Plaintes de Cellou Dalein devant la Cour de la Cedeao: L’État guinéen réagit
CONAKRY-Alors que le pool d’avocats constitué par Cellou Dalein Diallo a annoncé en novembre dernier avoir saisi la Cour de justice de la CEDEAO pour « spoliation » et « poursuites abusives » visant l’Etat guinéen, ce lundi 22 décembre 2025, l’Agent Judiciaire de l’Etat a réagi. Interrogé par un journaliste d’Africaguinee.com, lors d’une conférence de presse, l’Agent judiciaire de l’État a fustigé une démarche qu’il juge juridiquement infondée, rappelant la souveraineté des décisions rendues par la Cour suprême de Guinée. Explications.
Le bras de fer judiciaire entre le leader de l’Union des forces démocratiques de Guinée (UFDG) et les autorités de la transition prend une nouvelle dimension internationale. En cause : la saisine, le 24 novembre 2025, de la juridiction communautaire d’Abuja par les conseils de l’ancien Premier ministre. Ces derniers espèrent obtenir la condamnation de l’État guinéen pour la démolition du domicile de leur client à Dixinn et pour le caractère qu’ils jugent « arbitraire » du dossier « Air Guinée ».
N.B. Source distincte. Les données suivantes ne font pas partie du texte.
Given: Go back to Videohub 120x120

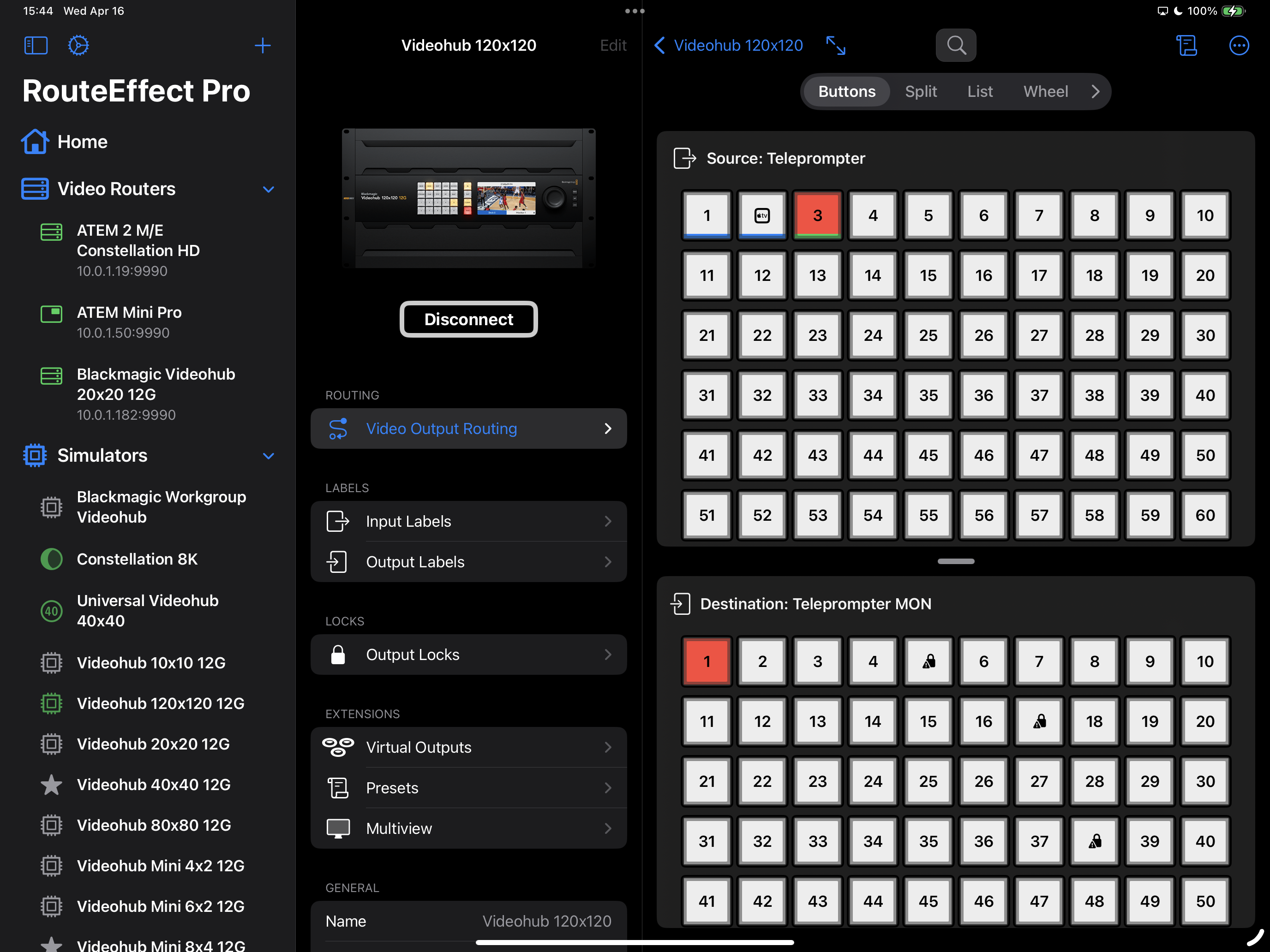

Toutefois, pour l’État guinéen, cette procédure est perçue comme une tentative de contourner des décisions de justice déjà coulées en force de chose jugée. Interrogé ce lundi 22 novembre, l’Agent judiciaire de l’État a tenu à remettre les pendules à l’heure concernant la hiérarchie des normes et l’épuisement des voies de recours internes. Pour lui, le dossier est clos sur le plan du droit national.
« Nous avons des juridictions ici qui jugent et qui ont déjà jugé ce genre d’affaires. Il y a la première instance, la Cour d’appel et la Cour suprême. Cette affaire a été jugée par la Cour suprême de la République de Guinée, qui statue en dernier ressort. Lorsque ses décisions sont rendues, elles ne peuvent plus faire l’objet de recours », a martelé l’Agent Judiciaire de l’Etat.
Selon maître Mohamed Sampil, le fait que la plus haute instance judiciaire du pays se soit prononcée rend toute remise en question devant une cour étrangère ou communautaire caduque dans le cadre d’un litige domanial.
La Cour de la CEDEAO n’est pas une « quatrième instance »
« La Cour de justice de la CEDEAO n’a pas vocation à revenir sur une procédure domaniale entre deux parties au cours d’un procès. L’État, tout comme Monsieur Cellou Dalein Diallo, était partie à ce procès. M. Diallo a constitué des avocats qui ont déposé des écritures en bonne et due forme. Ils n’ont pas récusé la formation chargée de juger cette affaire, alors qu’ils en avaient la faculté », a-t-il martelé.
Pour l’État le contradictoire a été respecté et que la défense de M. Diallo a pleinement participé à la procédure sans contester la partialité des juges au moment des faits.
Une décision jugée « inattaquable »
En réponse aux accusations de « spoliation » et au sentiment d’insécurité juridique brandi par le camp de l’opposant, l’Agent judiciaire de l’État insiste sur la légitimité du processus ayant conduit au rasage du domicile de Dixinn et aux poursuites devant la CRIEF.
« On a laissé l’affaire être jugée en dernier ressort ; pour nous, cette décision est désormais inattaquable. Le recours aux juridictions internes a été effectif et les garanties juridictionnelles étaient présentes, puisque les conseils de M. Diallo ont pu plaider leur cause jusqu’au sommet de la pyramide judiciaire guinéenne. »
Alors que les avocats de Cellou Dalein Diallo estiment que les recours internes « n’ont aucune chance de prospérer », l’État guinéen, lui, défend la validité de son système judiciaire.